I know, I know. It doesn’t sound like a lot of fun. Not compared to having a special someone who affirms you for all your acts of love towards them.

But if Christ lives in me, and lives in you, He will satisfy us, He will make his love known to us. He will win our hearts. Dear Christian girl, does your life show what you sing in church?

I believe that the truest way to deep joy is to follow what the Creator says. Our hearts are divided among many loves, and fed with many lies. Lean hard into Christ and the life he offers, and your heart will be united, day after day, into a love that satisfies more than you ever knew it could.

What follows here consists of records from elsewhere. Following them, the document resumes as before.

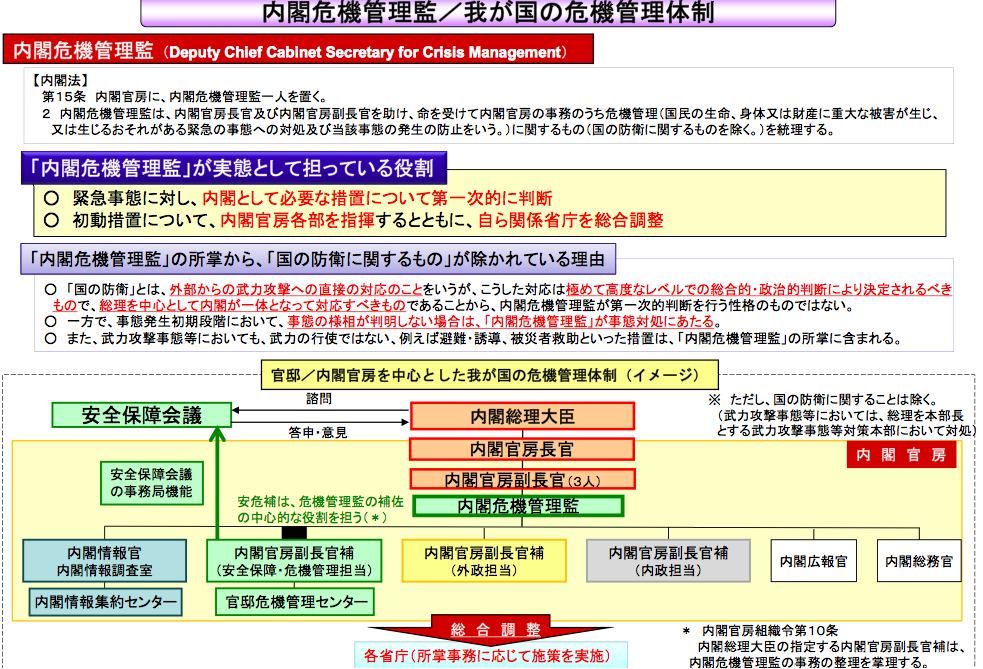Viewport: 983px width, 669px height.
Task: Click the 内閣情報集約センター box
Action: click(107, 602)
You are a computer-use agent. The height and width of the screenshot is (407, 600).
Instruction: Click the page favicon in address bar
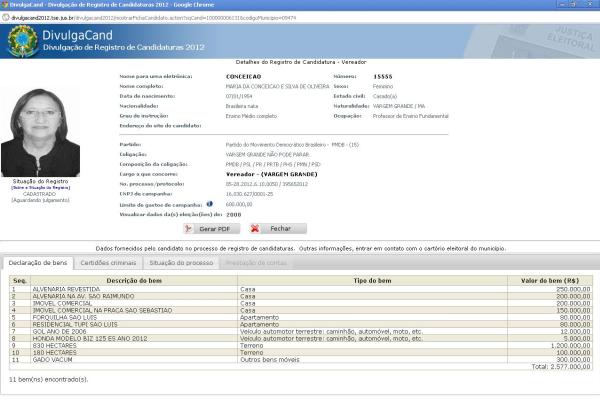[x=6, y=17]
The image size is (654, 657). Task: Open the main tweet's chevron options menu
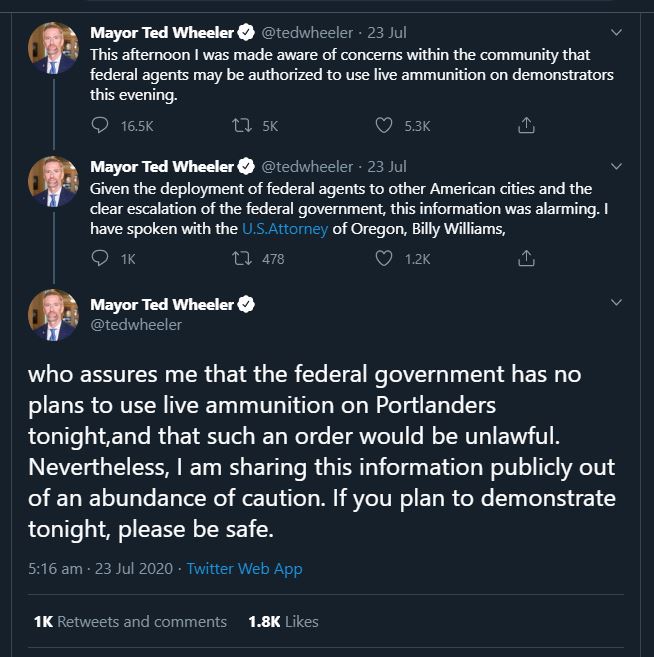tap(616, 302)
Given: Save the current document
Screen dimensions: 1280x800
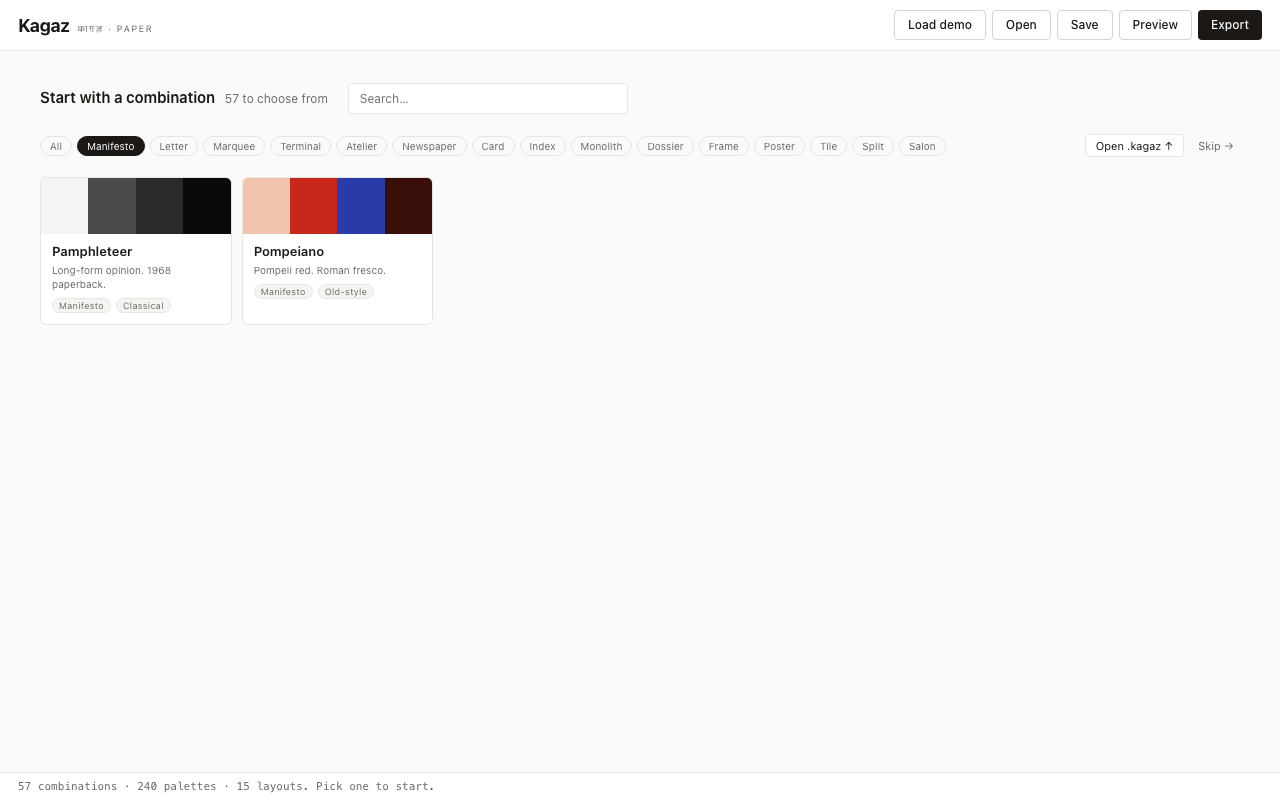Looking at the screenshot, I should (x=1084, y=25).
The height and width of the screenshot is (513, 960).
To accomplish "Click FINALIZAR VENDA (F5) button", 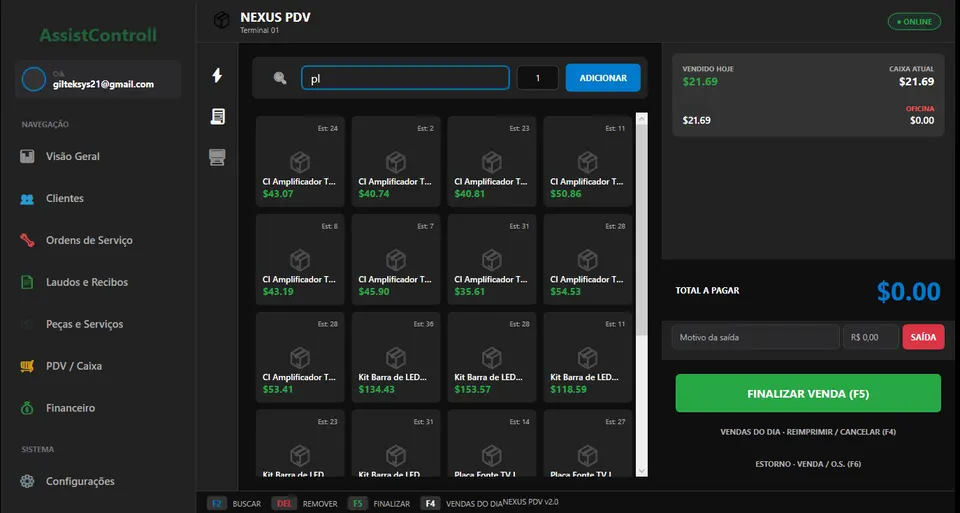I will 808,393.
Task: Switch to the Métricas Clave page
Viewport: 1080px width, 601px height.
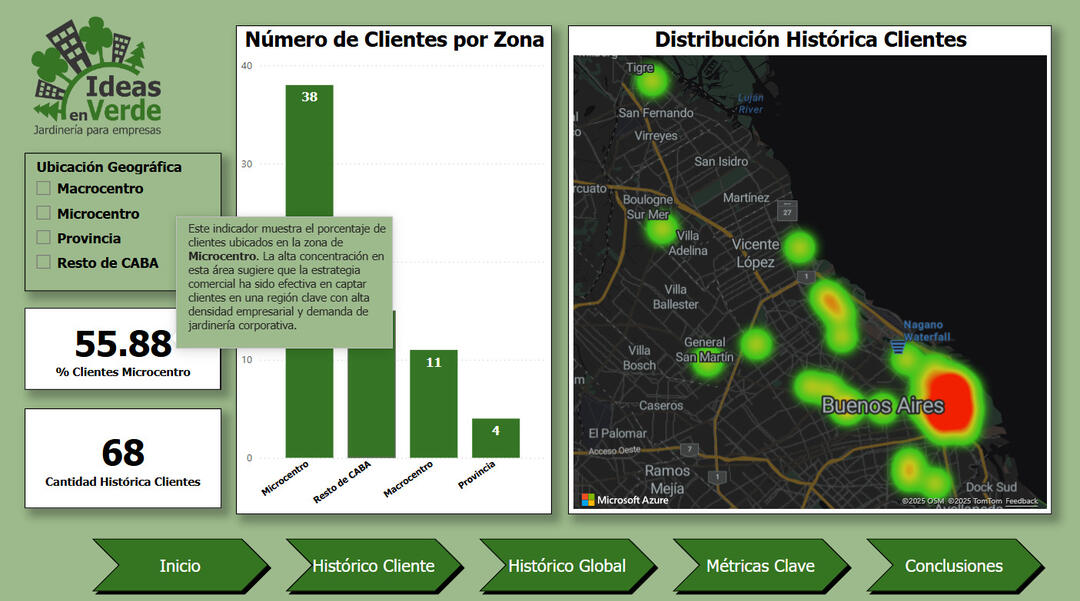Action: tap(760, 566)
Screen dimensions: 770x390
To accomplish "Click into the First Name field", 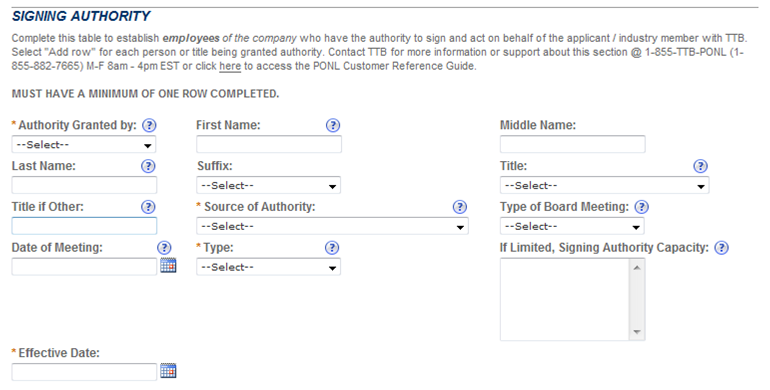I will (269, 145).
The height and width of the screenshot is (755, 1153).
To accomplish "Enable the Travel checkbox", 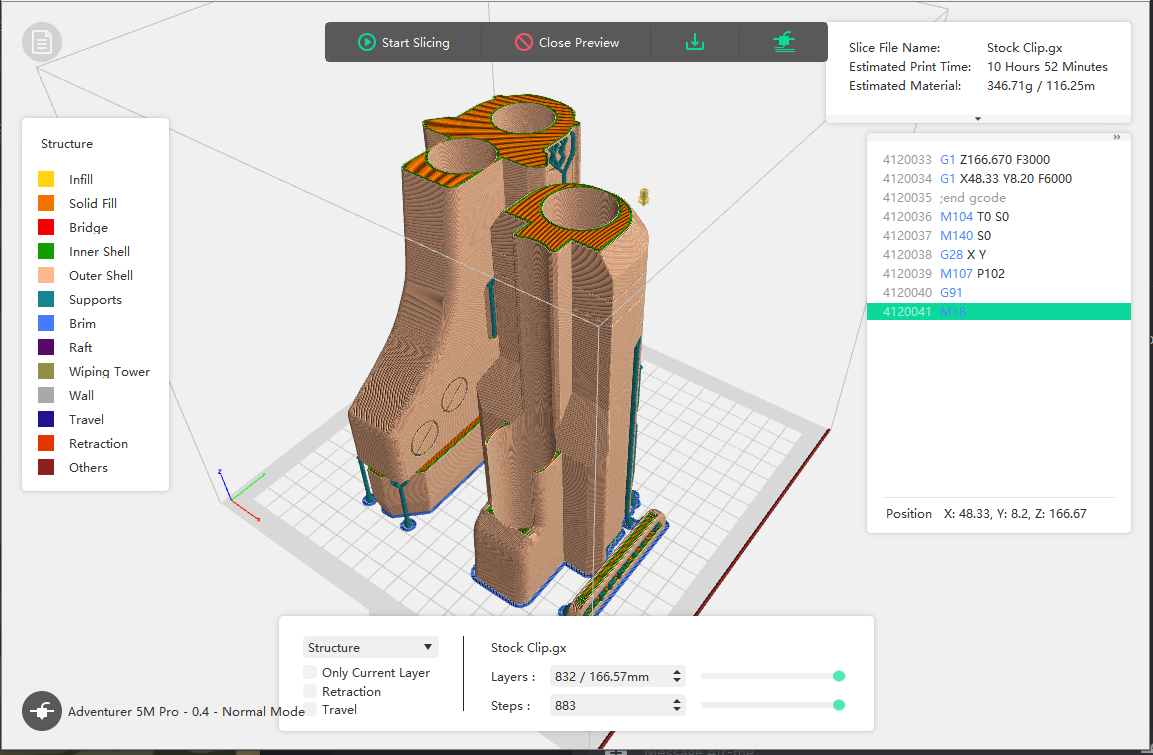I will point(311,710).
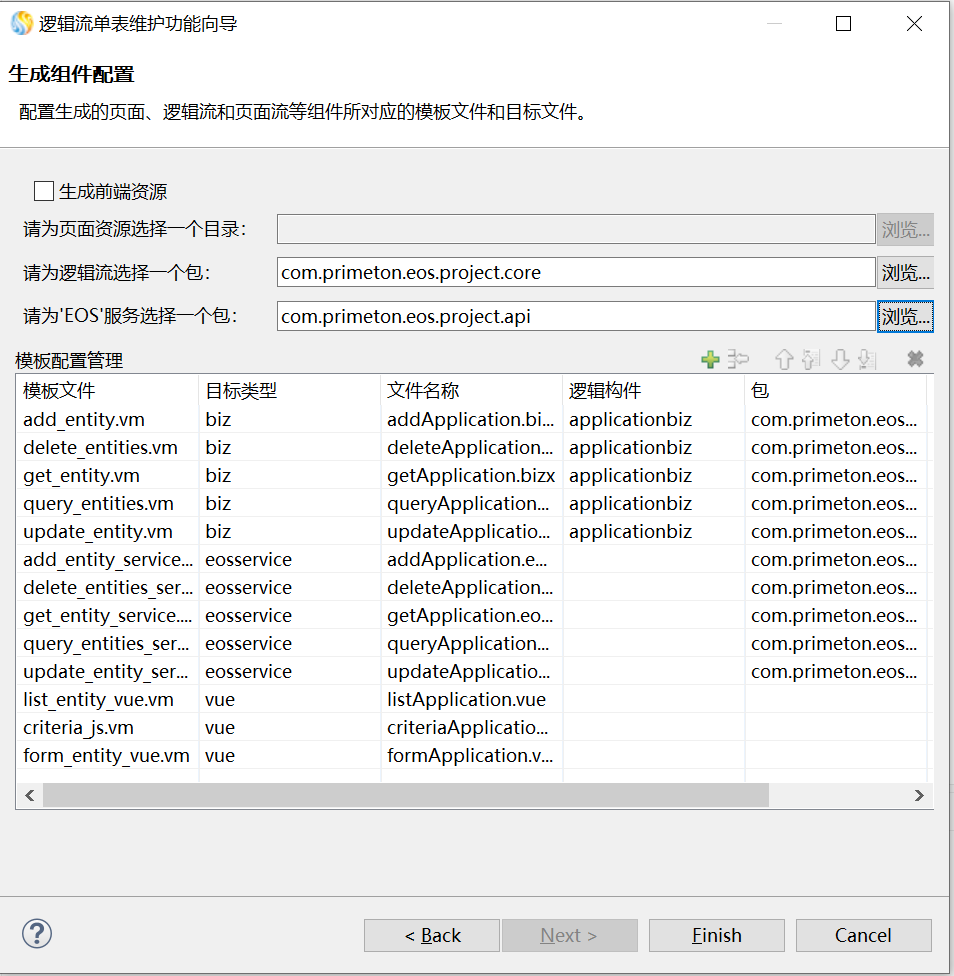Click the insert row icon beside the plus

(739, 360)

feed your imagination – intentionally

Before I read any books on dating, I had devoured the Lord of the Rings trilogy. And when I was battling out the different Christian views of “egalitarianism” or “complementarianism”, the stories of George MacDonald completely captivated my imagination for a larger picture of manhood and womanhood. In Bible school, as I wrote a hermeneutical paper on the 1 Timothy passage of women keeping silent in church, I spent time pondering the story of the Bible, and the key roles women play in it. The words of Jesus and the images of the Bible healed places in my heart that no commentary had reached.

C.S. Lewis said of stories, “Since it is so likely that (children) will meet cruel enemies, let them at least have heard of brave knights and heroic courage. Otherwise you are making their destiny not brighter but darker.”

Through personal experience, I believe the same is true right here. Since you are absolutely going to hear the lie that any compromise is worth the thrill of sexual fulfillment, since you will definitely be told in a million ways that your life is about your own happiness; bathe your imagination in tales of true love, true self-denial, and hardship that buys true joy. Otherwise you are making your life not brighter, but darker.

And I don’t mean watch Disney. Those story lines are too easy. Tolkien and MacDonald (and many others) showed me a world where love was complex. Hopefully I’ll be able to write more about that later.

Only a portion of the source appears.